Brett Adcock’s AI hardware company Hark has closed a $700 million Series A round, reaching a $6 billion valuation before shipping a single product.

Hark, a new artificial intelligence lab focused on building advanced personalized intelligence, has raised more than $700 million in a Series A funding round. The post-money valuation of the company now stands at $6 billion.

The round was oversubscribed. It was led by Parkway Venture Capital, with participation from NVIDIA, Align Ventures, AMD Ventures, ARK Invest, Brookfield, Greycroft, Intel Capital, Prime Movers Lab, Qualcomm Ventures, Salesforce Ventures, and Tamarack Global.

Hark was founded by entrepreneur Brett Adcock, who began funding the company out of his own pocket in late 2025. He seeded the venture with $100 million of his own capital. Adcock previously founded multiple companies that have since gone public or been acquired. Furthermore, the company has hired talent from Apple, Google, Meta, and Amazon. Abidur Chowdhury, a former Apple product executive, serves as Hark’s director of design.

Hark is developing highly intelligent, multimodal AI systems along with native hardware devices. These are designed to serve as a universal interface between humans and machines. In addition to that, the company’s AI models will be agentic and multimodal, built to remember users and what they say. The systems are intended to work across existing products and services, managing the user’s digital world as a capable, personalized assistant.

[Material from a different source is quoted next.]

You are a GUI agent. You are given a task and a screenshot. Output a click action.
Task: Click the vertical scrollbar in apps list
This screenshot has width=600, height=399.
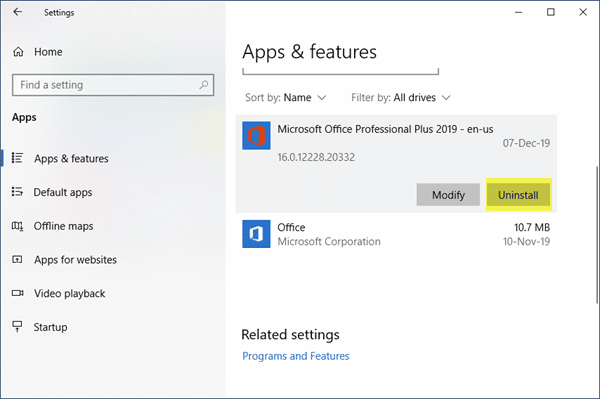[597, 235]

We’re building the AI that everyone deserves but no one has built yet, one that actually knows you, speaks your language, is highly personalized, and lives on hardware made for you.
Brett Adcock, Founder and CEO of Hark

Hark plans to use the funds to expand its GPU infrastructure, accelerate large-scale model development, and grow its team from approximately 70 to 200 engineers. The company will also develop next-generation AI hardware. Moreover, Hark has already secured a new NVIDIA B200 data center for model training. The company plans to release its first AI models later this summer.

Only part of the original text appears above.